THE SECRET LIVES OF MOUNTAIN BELTS REVEALED BY U-PB DATING OF DETRITAL ZIRCON SUITES: THE LATE JURASSIC-EARLY CRETACEOUS BROADER BROOKS RANGE-VERKOYANSK OROGEN, ARCTIC ALASKA AND NE RUSSIA
Detrital zircon studies from syn-orogenic sedimentary rocks along this belt show remarkable similarities and reveal the age range of the now missing arc system involved in orogenesis. Youngest zircons range from ~ 140-180 Ma, indicating that shortening between a Jurassic arc and the continental margin ultimately drove this orogenic event. The next older group of zircons ranges from ~ 250-320 Ma on the west to 200-320 on the east, with most of the population between 230 and 320 Ma. The colliding arc in the Russian sector included crystalline basement dated at ~1.8-2.0 Ga. In the Bering Strait region and Alaska, older components are more variable, represented by Siluro-Ordovician (420-480 Ma), Neoproterozoic (550-750 Ma) and 1-2 Ga and older zircons.
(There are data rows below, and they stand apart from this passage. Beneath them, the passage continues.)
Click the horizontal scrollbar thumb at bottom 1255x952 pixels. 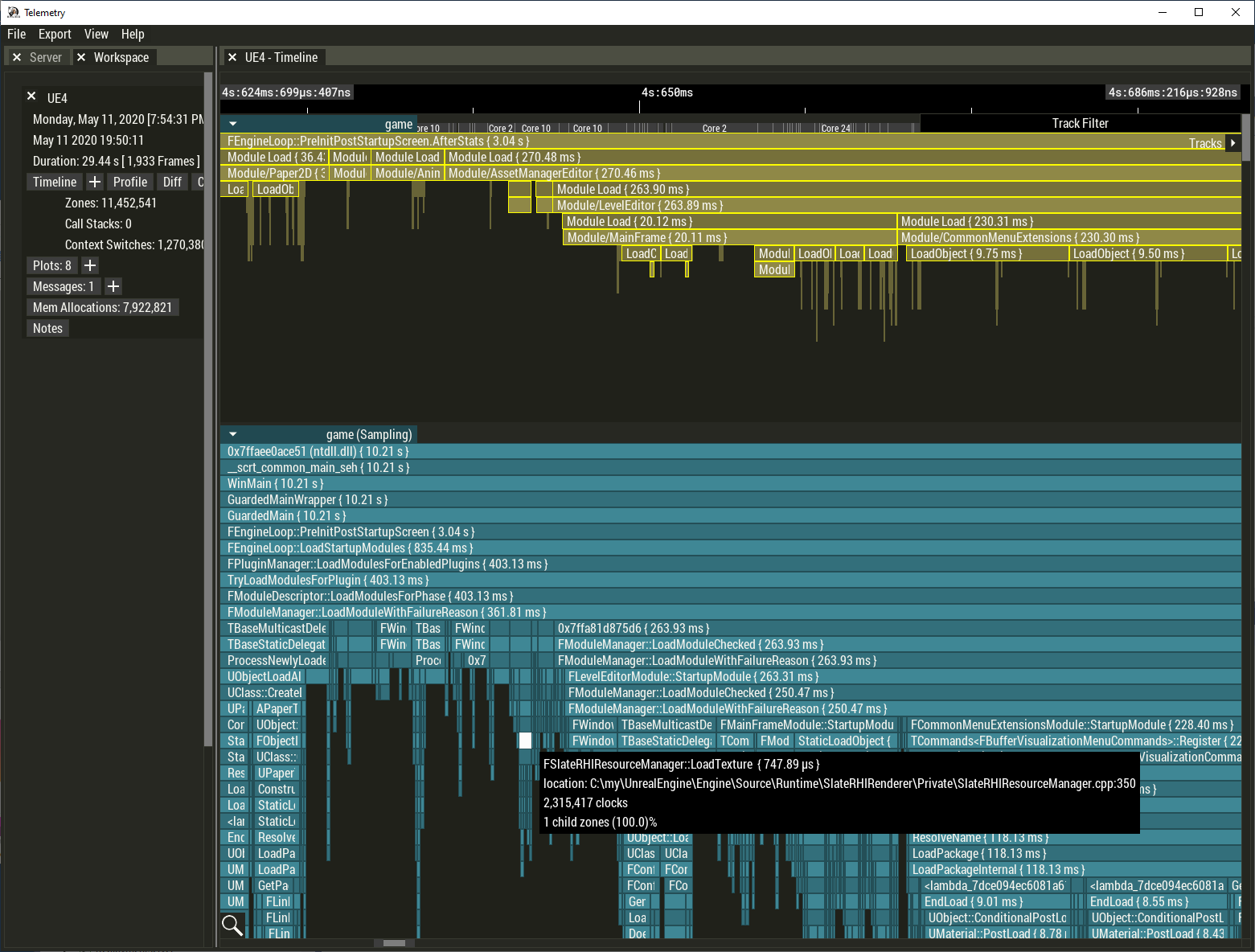point(394,943)
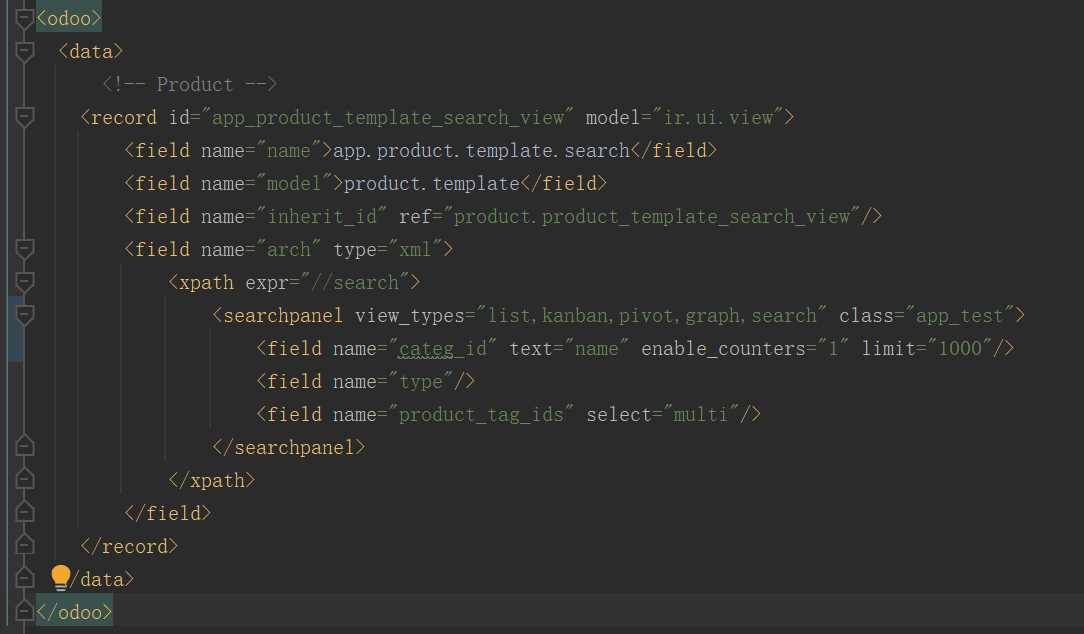This screenshot has width=1084, height=634.
Task: Fold the data tag block
Action: click(25, 51)
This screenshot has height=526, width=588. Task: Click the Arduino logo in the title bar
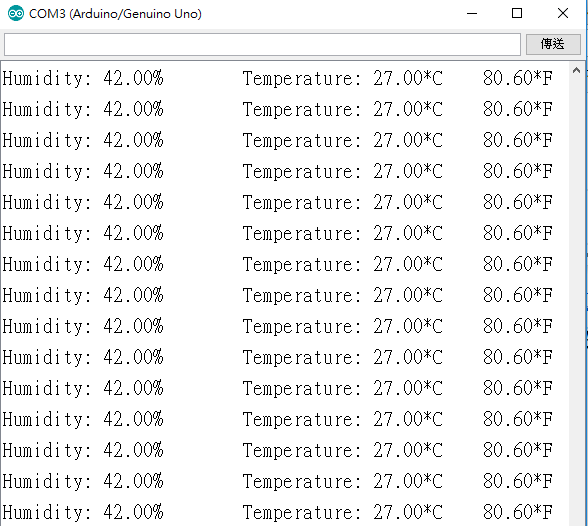click(16, 13)
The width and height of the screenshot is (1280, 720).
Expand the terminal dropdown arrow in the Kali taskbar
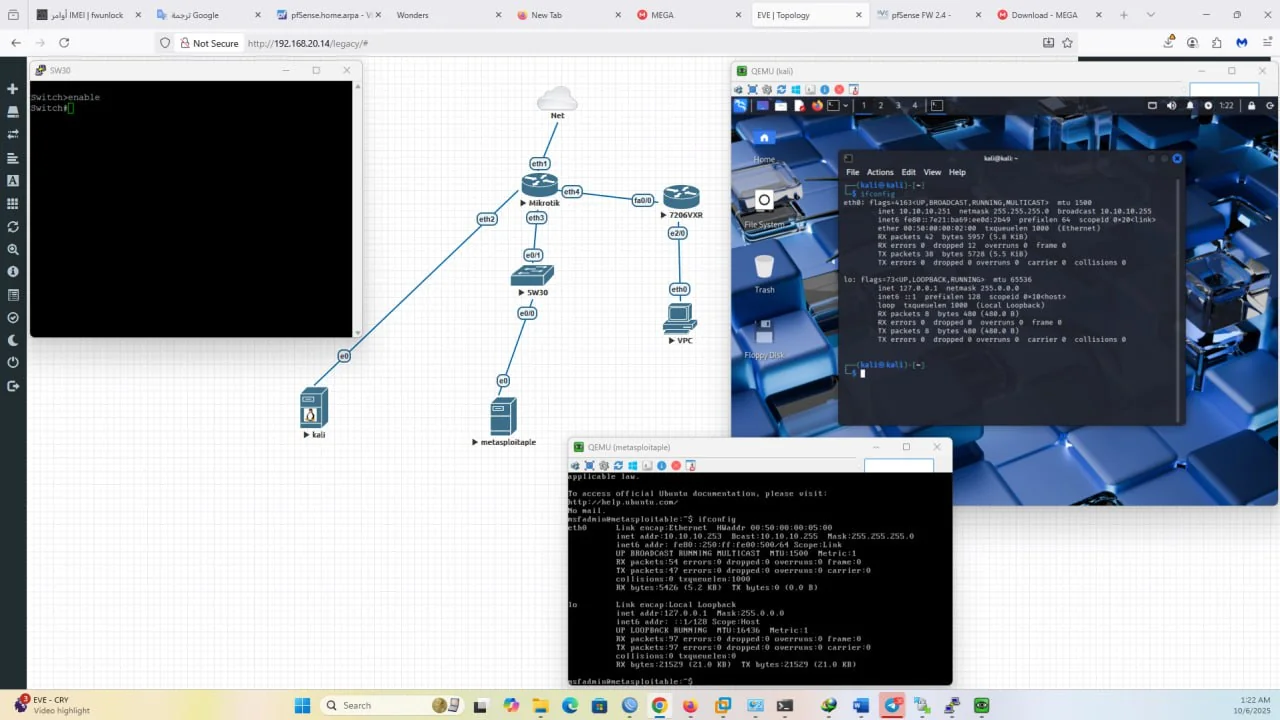tap(846, 105)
This data set suggests that it might be possible to locate and determine which terranes of the paleo-Pacific margins of NE Russia and the Cordillera could represent the remaining fragments of this arc terrane. In the inner zone of the Verkoyansk fold belt, upper Paleozoic and Mesozoic arc volcanic sequences have been identified. Similarly, in Alaska, the Jurassic Talkeetna arc was likely built upon an upper Paleozoic arc within the greater Wrangelia-Alexander Terrane.